- Born: March 12, 1918 Toronto, Ontario
- Died: March 8, 1996 (aged 77) St. Catharines, Ontario
- Other names: Frank Banfield, A.W.F. Banfield
- Occupations: wildlife biologist; naturalist; author; university professor (co-founder (with urban planner Robert Hoover) of the Institute of Urban and Environmental Studies at Brock University, one of the first interdisciplinary environmental studies programs in Canada.
- Organization(s): National Museum of Canada Canadian Wildlife Service (CWS) Ottawa, Ontario, Canada
- Known for: Arctic mammalogist mammalogist

= Alexander William Francis Banfield =

Canadian mammalogist and biologist (1918–1996)

Alexander William Francis Banfield, Frank Banfield, A. W. F, Banfield (March 12, 1918 – March 8, 1996), was one of the small group of early Canadian mammalogists who worked with Canadian Wildlife Service (CWS) and the National Museum of Canada. His research and publications appeared repeatedly in publications on mammals in Canada. and in 1974 he published his book Mammals of Canada. His 1961 article "A Revision of the Reindeer and Caribou, Genus Rangifer" in the National Museum of Canada's Bulletin continues to be widely cited today in discussions on subspecies and ecotypes of caribou.

== Canadian Wildlife Service ==
In 1948, in his first year as Chief Mammalogist of the newly formed Canadian Wildlife Service, with limited resources, Banfield undertook an ambitious "multi-year investigation into the status, range, and general ecology of the Barren-ground Caribou" which he coordinated and launched.

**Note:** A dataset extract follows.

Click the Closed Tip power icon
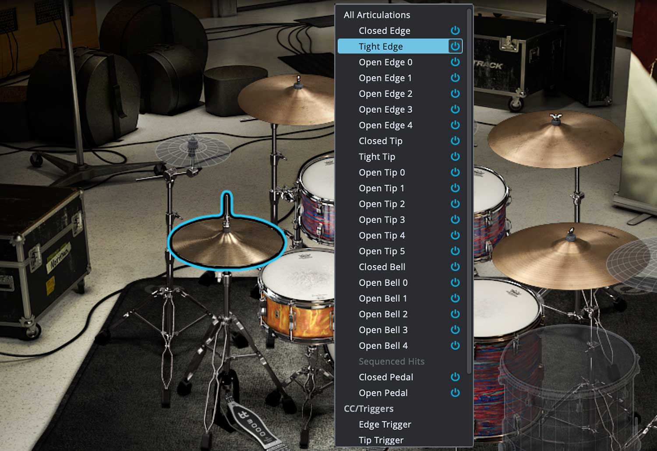 pyautogui.click(x=455, y=141)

This resulted in his 1951 publication "The Barren-ground Caribou."

== Banfield's classification of Rangifer tarandus caribou questioned ==
Based on Banfield's often-cited A Revision of the Reindeer and Caribou, Genus Rangifer (1961), R. t. caboti (Labrador Caribou), R. t. osborni (Osborn's Caribou—from British Columbia) and R. t. terraenovae (Newfoundland Caribou) were considered invalid and included in R. t. caribou.

Some recent authorities have considered them all valid, even suggesting that they are quite distinct. In their book entitled Mammal Species of the World, American zoologist Don E. Wilson and DeeAnn Reeder agree with Valerius Geist, specialist on large North American mammals, that this range actually includes several subspecies.

Geist (2007) argued that the "true" woodland caribou, the "uniformly dark, small-manned type with the frontally emphasized, flat-beamed antlers", which is "scattered thinly along the southern rim of North American caribou distribution" has been incorrectly classified. He affirms that "true woodland caribou is very rare, in very great difficulties and requires the most urgent of attention."

In 2005, an analysis of mtDNA found differences among the caribou from Newfoundland, Labrador, south-western Canada and south-eastern Canada, but maintained all in R. t caribou.

Mallory and Hillis argued that, "Although the taxonomic designations reflect evolutionary events, they do not appear to reflect current ecological conditions. In numerous instances, populations of the same subspecies have evolved different demographic and behavioural adaptations, while populations from separate subspecies have evolved similar demographic and behavioural patterns... "[U]nderstanding ecotype in relation to existing ecological constraints and releases may be more important than the taxonomic relationships between populations."

== Selected publications ==
- Banfield, Frank (1949). "The present status of North American caribou. Transcription"
- Banfield, Frank (1950). "Caribou investigation"
- Banfield, Frank (1951a). "The barren-ground caribou" fig., 8 maps (Mimeographed.
- 1951b. Notes on the mammals of the Mackenzie District, Northwest Territories. Arctic 4 (2): 112-121, 4 fig., 1 map.
- 1952. Report on caribou investigations in the Canadian Arctic, 1948-50. Polar Record 6 (44): 532-534. (Apparently a summary of Banfield, 1951a.)
- 1954. Preliminary investigation of the barren ground caribou. Part 1. Former and present distribution, migrations, and status. Part 2. Life history, ecology, and utilization. Canada Dept. Northern Affairs and National Resources, National Parks Branch, Canadian Wildlife Service, Wildlife Management Bull., ser. 1, 10A: [2]+79, 5 fig., 12 maps; 10B: [2]+112, 30 fig., 1 map. (Not seen until after the present report had gone to press.)
- Banfield, A.W.F. (1961). "A Revision of the Reindeer and Caribou, Genus Rangifer" evolution, taxonomy, In Caribou
- Banfield, A.W.F. 1974. Mammals of Canada. University of Toronto Press. Toronto, Ontario. 438 pp.